[Collected data]
━━━

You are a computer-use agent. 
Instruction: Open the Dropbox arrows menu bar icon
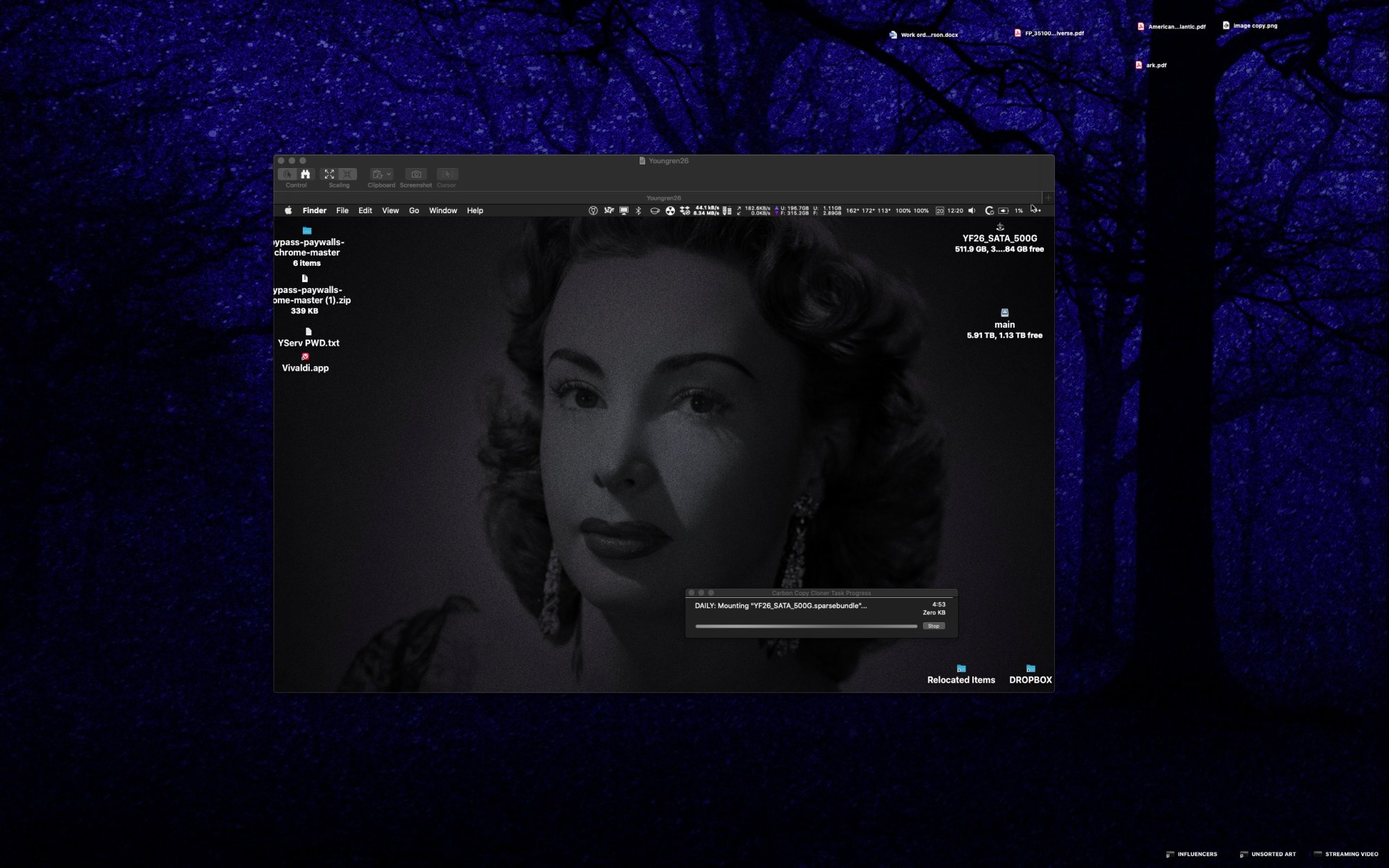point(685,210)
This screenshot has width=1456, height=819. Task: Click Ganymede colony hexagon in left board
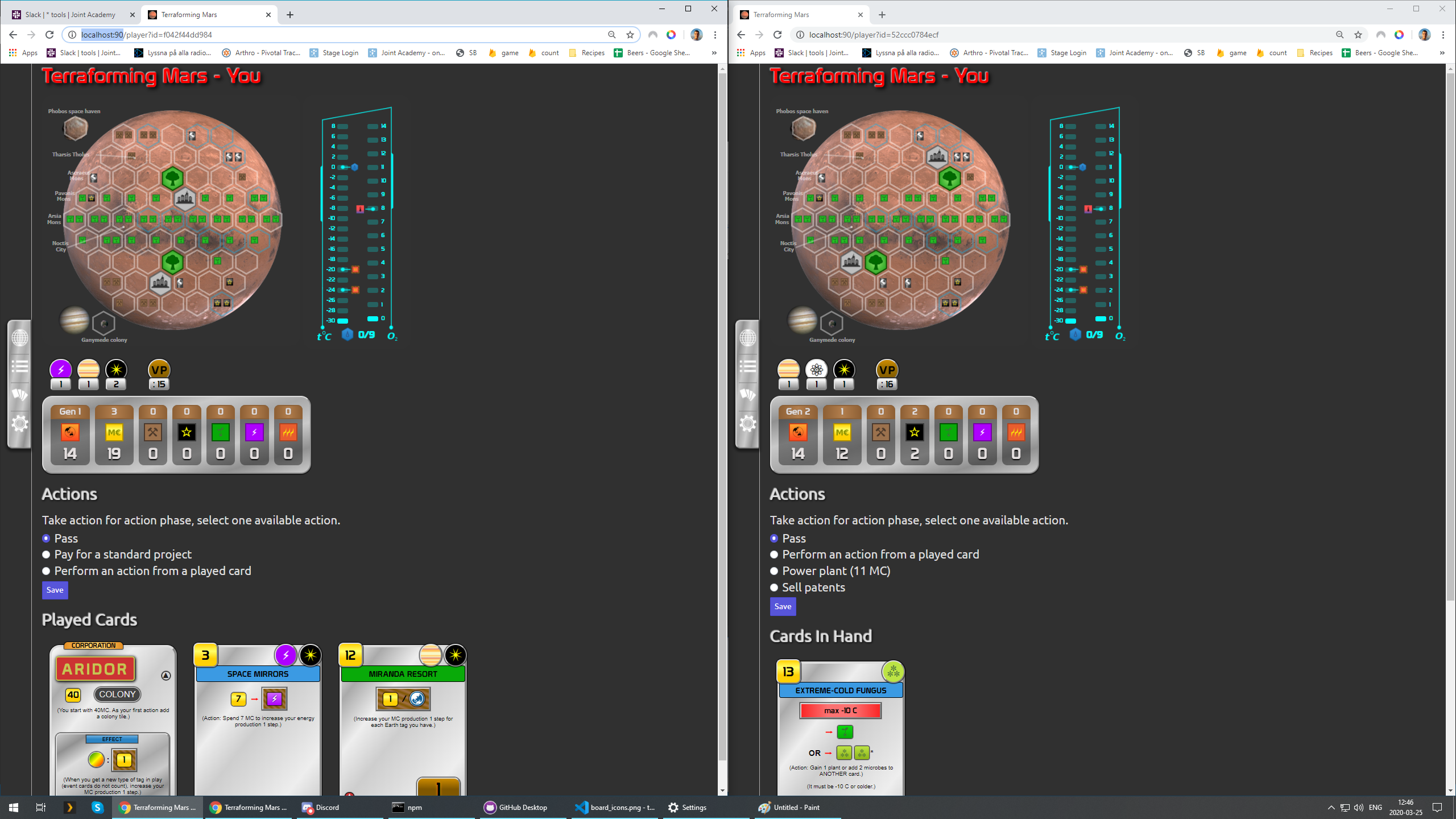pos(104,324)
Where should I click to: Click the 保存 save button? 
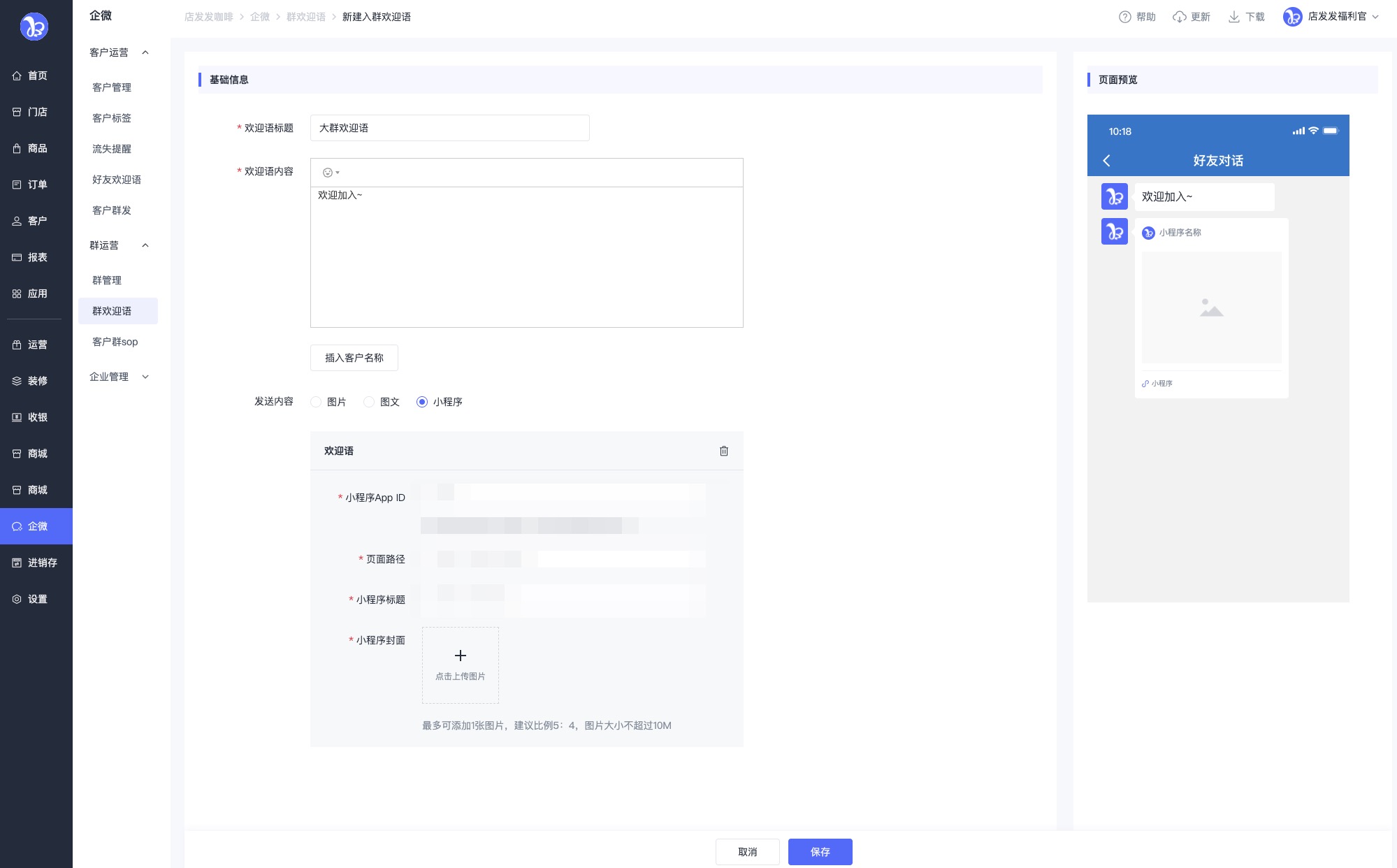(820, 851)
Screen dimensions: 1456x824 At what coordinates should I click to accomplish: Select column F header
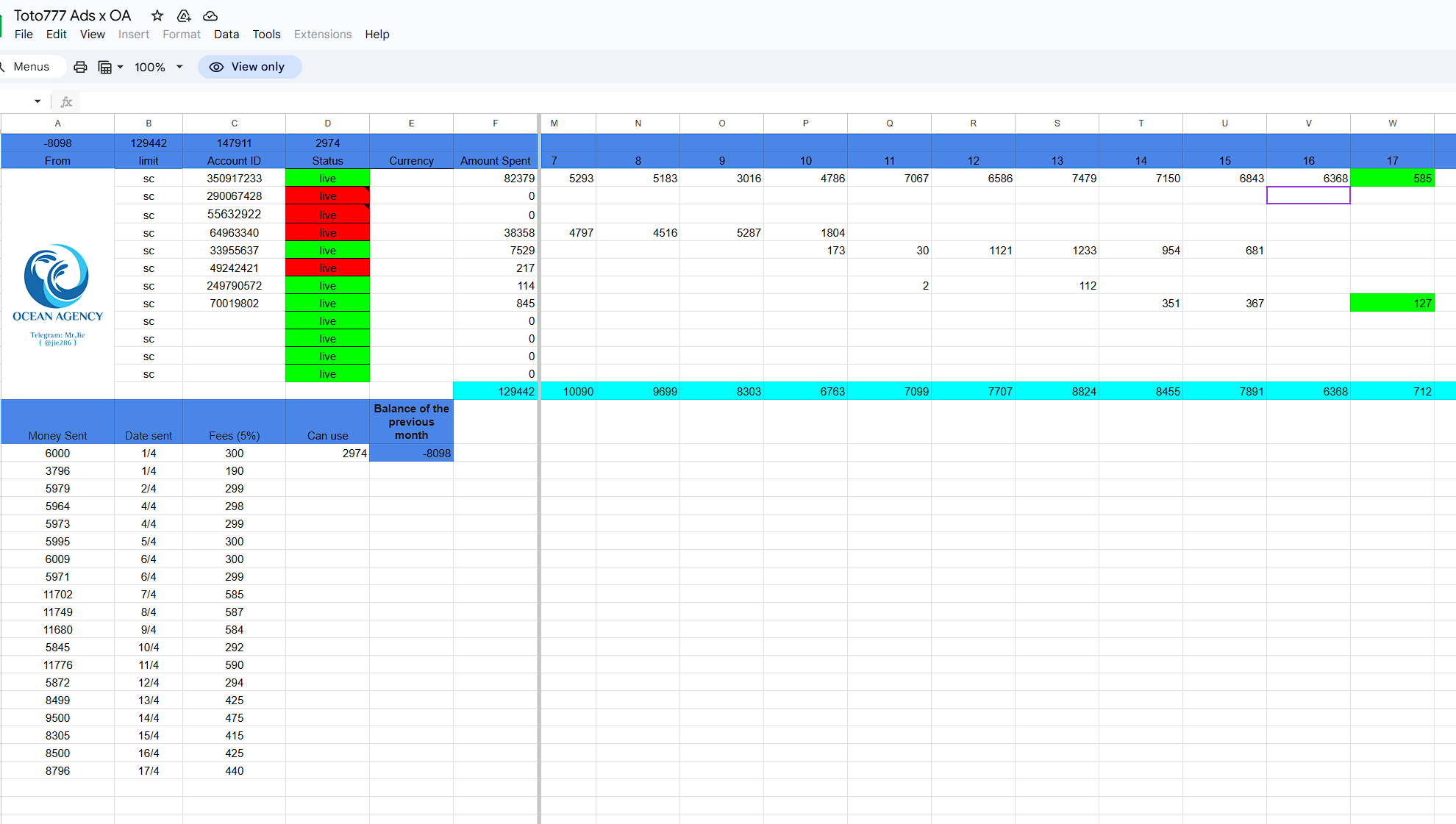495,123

━━━

### Problem details
Leave out the images and copy every record above exactly.

### Exercise response
You are a computer-use agent. 
Instruction: Open the Dropbox arrows menu bar icon
point(685,210)
This screenshot has width=1456, height=819. Task: Click Ganymede colony hexagon in left board
pos(104,324)
Where should I click to: Click the 保存 save button? 
(820, 851)
Screen dimensions: 1456x824 At what coordinates should I click to accomplish: Select column F header
495,123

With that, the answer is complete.